Bones Never Lie (Temperance Brennan, #17)(80)
“Doc.” Slidell’s way of announcing our arrival.
Larabee turned, thermometer in one gloved hand. Hawkins kept snapping away. “Detective Slidell. Dr. Brennan. Gotta love a brisk winter dawn.”
“What have we got?” Slidell opened his spiral.
“Probable carbon monoxide poisoning.”
“The guy offed himself?”
“The first responders found no signs of forced entry in the house or garage. No note. I’m seeing minimal trauma.”
“Minimal?”
“Abrasions on the forehead and right ear. Probably caused by the head impacting the wheel.”
“Probably?”
“Possibly.”
“Meaning suicide.”
“I’ll know after the autopsy.”
Most carbon monoxide deaths are due to accident or suicide. A few are due to foul play. Larabee knew and was being guarded.
“The garage door was down when Cauthern arrived?” Slidell asked.
“So I’m told.”
“The car hood wasn’t raised, right?”
“Right.”
“The vic have any grease on his hands?”
“No.”
Slidell scanned the small space where we stood. “No tools lying around.”
“I agree, Detective. This doesn’t look like an accident.”
“Time of death?”
“Based on body temp, I’d put it somewhere between twelve and two this morning. As usual, that’s only a rough estimate.”
“How long’s it take?”
“Death by carbon monoxide poisoning?”
Slidell nodded.
“Not long.”
Slidell frowned.
“It requires very little CO to produce lethal levels of carboxyhemoglobin in the body.”
The frown continued.
To his credit, Larabee showed no impatience. But he kept it simple. Very simple. “Carboxyhemoglobin disrupts oxygen supply to the cells.”
“Gimme a little more than that.”
“Okay.” Larabee did some editing. “Hemoglobin is a molecule found in the red blood cells. Its job is to circulate oxygen throughout the body. But hemoglobin has a strong affinity for carbon monoxide, CO. If both oxygen and carbon monoxide are present, hemoglobin is much more likely to bind with the CO. When that happens, you get carboxyhemoglobin, which can’t do the job.”
Larabee didn’t go into the fact that hemoglobin has four binding sites to maximize the capture of oxygen from arterial blood flowing from the lungs and to expedite its release into the tissues and organs. That in the presence of both oxygen and carbon monoxide, hemoglobin is two to three hundred times more likely to bind with the latter. That this binding with CO inhibits the release of O2 molecules found on the hemoglobin’s other binding sites. That, as a result, even if blood concentrations of oxygen rise, the O2 remains bound to the hemoglobin and isn’t delivered to the cells. That, as a consequence of oxygen deprivation, the heart goes into tachycardia, increasing the risk of angina, arrhythmia, and pulmonary edema. The brain short-circuits.
That carbon monoxide is very bad shit.
“We’re talking how much?” Slidell pressed.
“High blood levels of carboxyhemoglobin can result from air containing only small amounts of CO.”
“You breathe the stuff.”
“Yes.”
I was sure Slidell knew the basics, that he’d worked similar cases in the past. I wondered at his uncharacteristic interest in the physiology of carbon monoxide poisoning.

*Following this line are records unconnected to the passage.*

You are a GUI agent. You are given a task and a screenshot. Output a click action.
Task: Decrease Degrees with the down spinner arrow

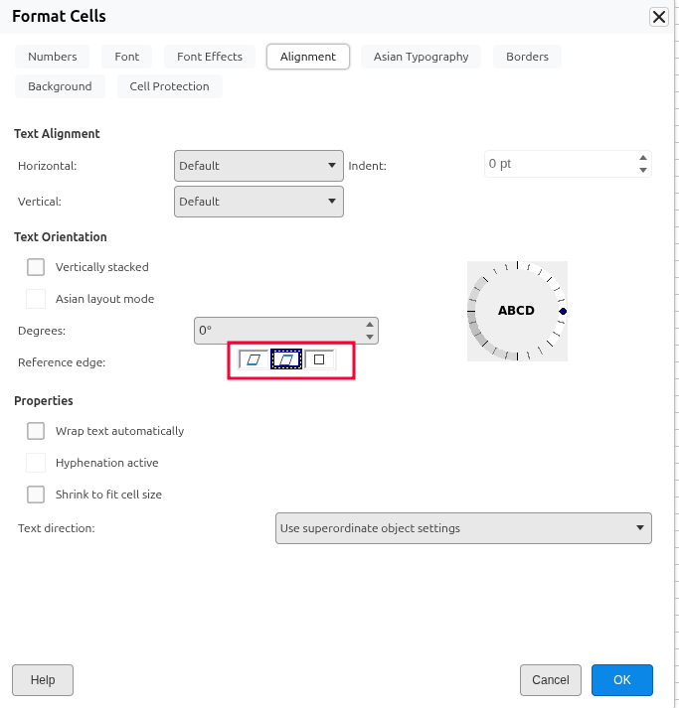point(370,337)
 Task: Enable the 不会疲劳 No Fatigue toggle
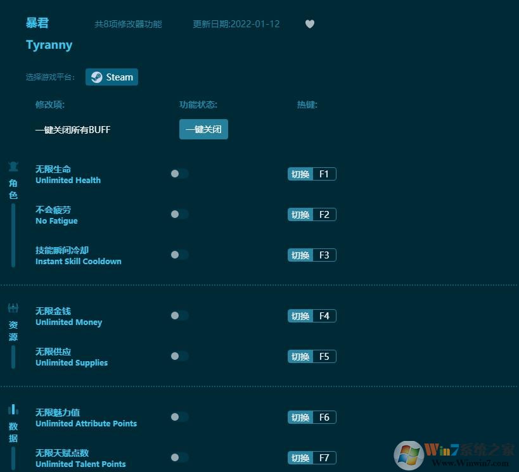point(179,214)
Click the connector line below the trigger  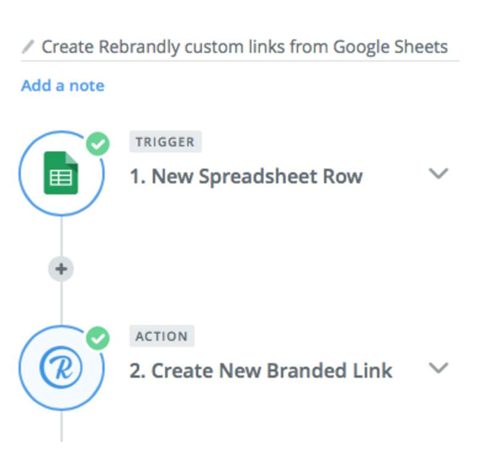click(x=62, y=236)
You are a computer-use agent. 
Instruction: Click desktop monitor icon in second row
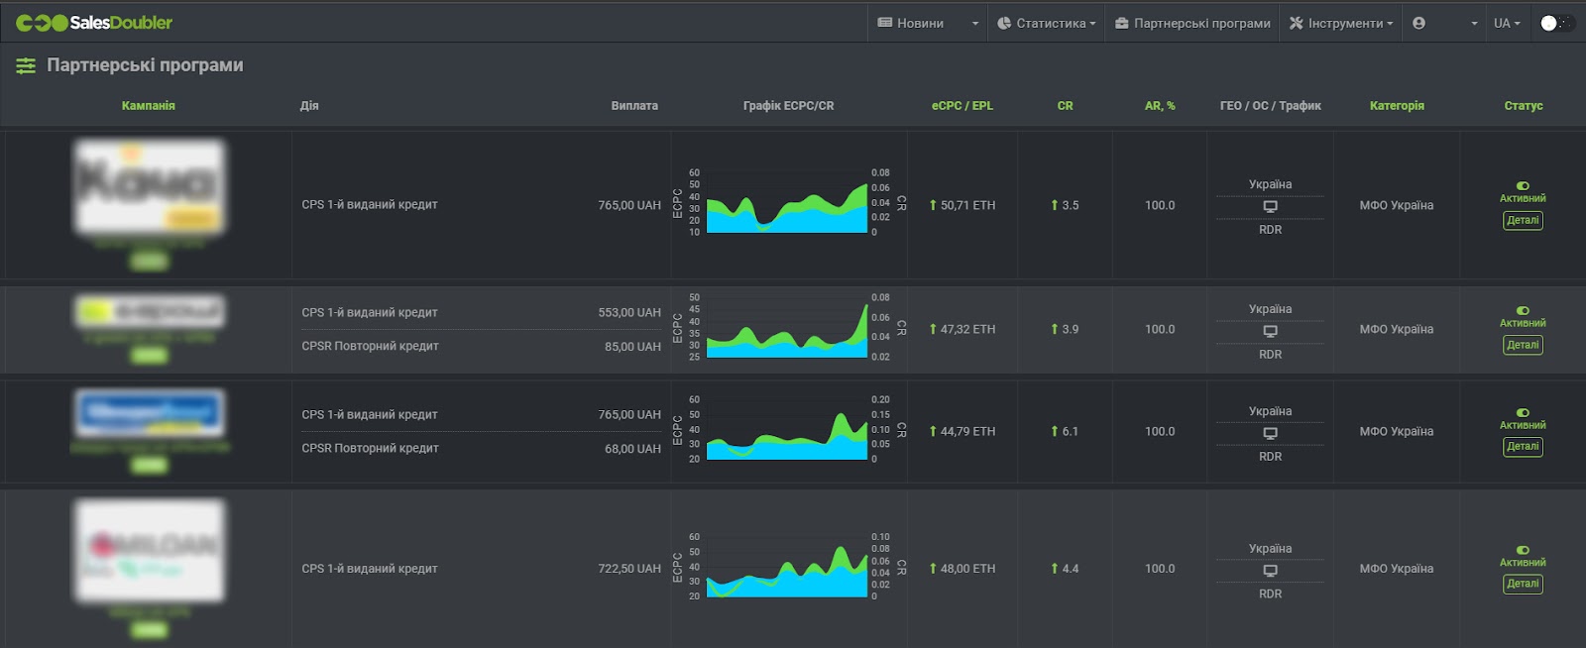click(x=1270, y=332)
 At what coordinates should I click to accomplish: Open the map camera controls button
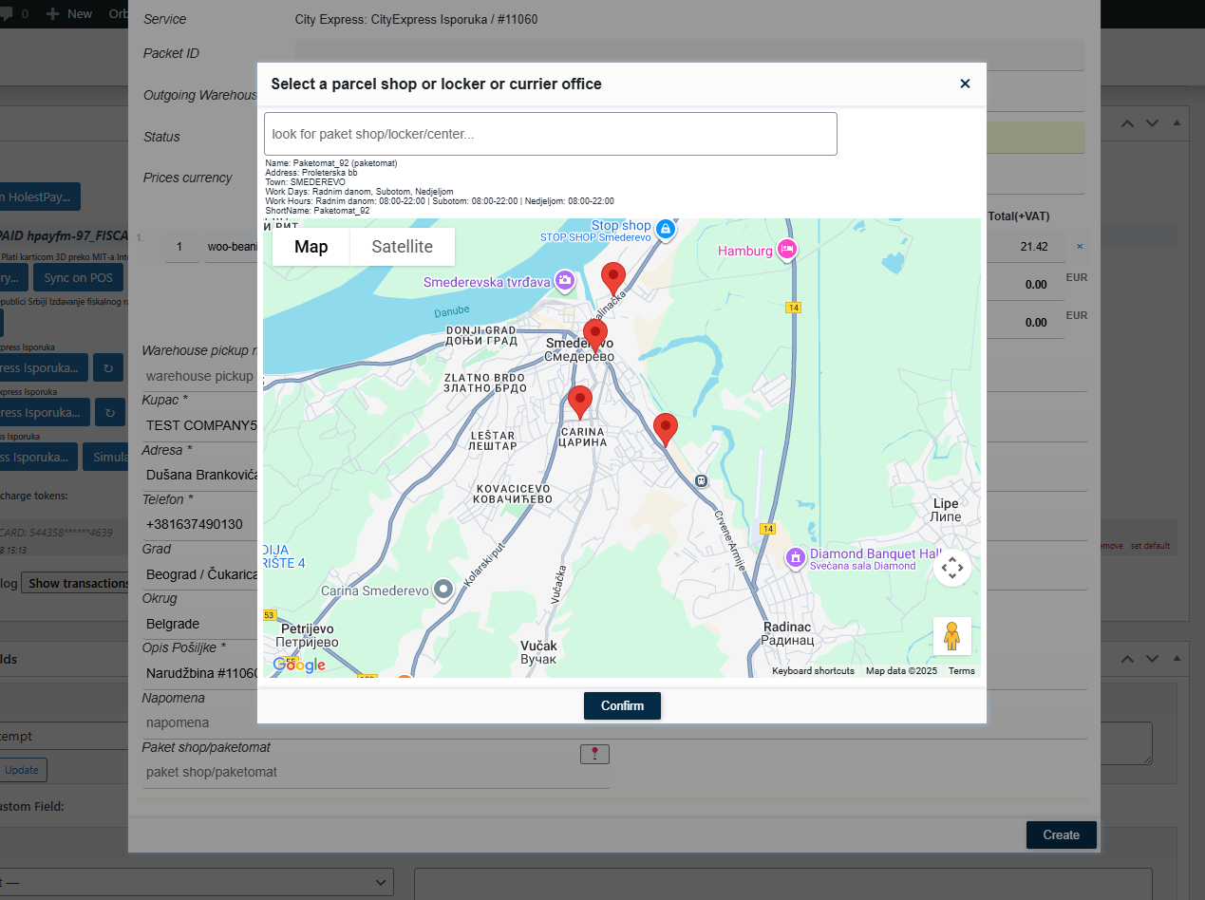[951, 568]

My brain fired a series of stats on CO blood levels. Of symptoms of toxicity. Bizarre. A stored holdover from some long-ago grad school course. 1 to 3 percent: normal. 7 to 10 percent: normal in smokers. 10 to 20 percent: headache, poor concentration. 30 to 40 percent: severe headache, nausea, vomiting, faintness, lethargy, elevated pulse and breathing rates. 40 to 60 percent: disorientation, weakness, loss of coordination. 60 percent: coma and death.
Slidell sighed. “How ’bout a ballpark?”
“Of?” Larabee had squatted to inspect Ajax’s hands.
“How long you last.”
“Inhaling air with a carbon monoxide level as low as point two percent can produce carboxyhemoglobin levels exceeding sixty percent in just thirty to forty-five minutes.”
“That’ll kill ya?”
“That’ll kill ya.”
Slidell jotted, then gestured with the spiral. “And we got that here?”
“Engine running in an enclosed one-car garage. Door lowered. Windows shut. Definitely.” Larabee spoke without looking up. “In as little as five to ten minutes.”
“So Ajax was toast soon after he turned the key.”
“Assuming he turned the key.”
“Assuming that.”
“And that he was breathing when he went into the car.”
“And that.”
“Which I suspect was the case. See this?” Larabee lifted one of Ajax’s hands.
Slidell eyeballed it from where he was standing. “That blood-settling thing. Because the arms are hanging down.”
“Yes. But I’m talking about the nail beds.”
Slidell bent for a closer look. “They’re bright pink.”